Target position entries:
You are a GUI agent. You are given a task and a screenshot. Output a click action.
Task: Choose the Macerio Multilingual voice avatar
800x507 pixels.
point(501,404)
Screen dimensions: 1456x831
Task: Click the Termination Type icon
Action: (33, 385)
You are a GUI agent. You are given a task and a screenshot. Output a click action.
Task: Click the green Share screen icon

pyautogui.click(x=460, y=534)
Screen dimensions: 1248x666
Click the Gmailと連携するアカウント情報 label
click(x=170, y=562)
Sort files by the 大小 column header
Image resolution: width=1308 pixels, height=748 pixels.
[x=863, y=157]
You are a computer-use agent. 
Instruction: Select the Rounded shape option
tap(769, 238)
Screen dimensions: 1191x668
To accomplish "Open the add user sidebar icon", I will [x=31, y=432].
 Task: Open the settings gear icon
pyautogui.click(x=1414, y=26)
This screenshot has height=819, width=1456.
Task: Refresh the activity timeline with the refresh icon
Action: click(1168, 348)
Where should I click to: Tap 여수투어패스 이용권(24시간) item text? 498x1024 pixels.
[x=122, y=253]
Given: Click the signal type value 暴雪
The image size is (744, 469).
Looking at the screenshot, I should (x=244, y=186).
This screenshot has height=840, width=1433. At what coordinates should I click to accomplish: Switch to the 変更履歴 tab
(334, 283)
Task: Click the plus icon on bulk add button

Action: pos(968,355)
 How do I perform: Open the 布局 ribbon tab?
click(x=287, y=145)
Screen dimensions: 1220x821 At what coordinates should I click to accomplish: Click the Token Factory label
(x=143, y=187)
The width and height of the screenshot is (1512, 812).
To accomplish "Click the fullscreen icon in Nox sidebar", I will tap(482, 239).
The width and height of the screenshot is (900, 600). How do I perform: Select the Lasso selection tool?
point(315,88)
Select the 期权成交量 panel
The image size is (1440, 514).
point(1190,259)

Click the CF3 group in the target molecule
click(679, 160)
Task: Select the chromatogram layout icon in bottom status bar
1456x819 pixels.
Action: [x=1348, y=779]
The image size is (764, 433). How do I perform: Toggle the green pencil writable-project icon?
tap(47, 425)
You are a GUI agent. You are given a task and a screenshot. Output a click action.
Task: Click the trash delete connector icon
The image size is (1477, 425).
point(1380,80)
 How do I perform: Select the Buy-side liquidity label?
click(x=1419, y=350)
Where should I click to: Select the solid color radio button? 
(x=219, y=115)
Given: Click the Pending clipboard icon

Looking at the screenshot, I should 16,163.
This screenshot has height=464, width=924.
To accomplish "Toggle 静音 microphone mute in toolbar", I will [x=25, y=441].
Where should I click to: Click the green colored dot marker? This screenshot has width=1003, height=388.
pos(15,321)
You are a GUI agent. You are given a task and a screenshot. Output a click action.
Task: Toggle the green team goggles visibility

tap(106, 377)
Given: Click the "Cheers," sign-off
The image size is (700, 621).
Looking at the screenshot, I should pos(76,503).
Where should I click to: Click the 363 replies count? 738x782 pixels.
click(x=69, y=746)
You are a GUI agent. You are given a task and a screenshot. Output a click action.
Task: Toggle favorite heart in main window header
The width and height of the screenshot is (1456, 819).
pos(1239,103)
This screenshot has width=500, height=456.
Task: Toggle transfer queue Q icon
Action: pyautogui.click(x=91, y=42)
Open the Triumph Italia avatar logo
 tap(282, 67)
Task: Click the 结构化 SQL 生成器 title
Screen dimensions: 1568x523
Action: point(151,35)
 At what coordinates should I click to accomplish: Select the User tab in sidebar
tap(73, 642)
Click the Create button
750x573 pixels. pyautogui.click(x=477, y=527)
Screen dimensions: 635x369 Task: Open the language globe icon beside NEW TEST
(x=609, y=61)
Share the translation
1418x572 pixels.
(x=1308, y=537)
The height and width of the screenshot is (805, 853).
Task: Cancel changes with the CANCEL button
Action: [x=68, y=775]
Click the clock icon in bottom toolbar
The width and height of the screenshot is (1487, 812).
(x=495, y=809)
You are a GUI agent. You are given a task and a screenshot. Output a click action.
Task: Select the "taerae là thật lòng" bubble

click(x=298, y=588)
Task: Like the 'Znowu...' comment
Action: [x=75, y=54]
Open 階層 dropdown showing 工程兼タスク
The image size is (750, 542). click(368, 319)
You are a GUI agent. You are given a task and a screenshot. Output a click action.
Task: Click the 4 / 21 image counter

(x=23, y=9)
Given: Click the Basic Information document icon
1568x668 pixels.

• **Work to do**
Revise the part that opens with the line containing "Screen dimensions: 1191x668" and closes with the line containing "Action: [x=1348, y=779]", changing "Lasso selection tool" to "Lasso selector" and leaving everything else unchanged. Return only those lines.

• **Response**
Screen dimensions: 1191x668
To accomplish "Open the add user sidebar icon", I will [x=31, y=432].
 Task: Open the settings gear icon
pyautogui.click(x=1414, y=26)
This screenshot has height=819, width=1456.
Task: Refresh the activity timeline with the refresh icon
Action: click(1168, 348)
Where should I click to: Tap 여수투어패스 이용권(24시간) item text? 498x1024 pixels.
[x=122, y=253]
Given: Click the signal type value 暴雪
The image size is (744, 469).
Looking at the screenshot, I should (x=244, y=186).
This screenshot has height=840, width=1433. At what coordinates should I click to accomplish: Switch to the 変更履歴 tab
(334, 283)
Task: Click the plus icon on bulk add button

Action: pos(968,355)
 How do I perform: Open the 布局 ribbon tab?
click(x=287, y=145)
Screen dimensions: 1220x821 At what coordinates should I click to accomplish: Click the Token Factory label
(x=143, y=187)
The width and height of the screenshot is (1512, 812).
To accomplish "Click the fullscreen icon in Nox sidebar", I will tap(482, 239).
The width and height of the screenshot is (900, 600). How do I perform: Select the Lasso selector?
point(315,88)
Select the 期权成交量 panel
The image size is (1440, 514).
point(1190,259)

Click the CF3 group in the target molecule
click(679, 160)
Task: Select the chromatogram layout icon in bottom status bar
1456x819 pixels.
Action: [x=1348, y=779]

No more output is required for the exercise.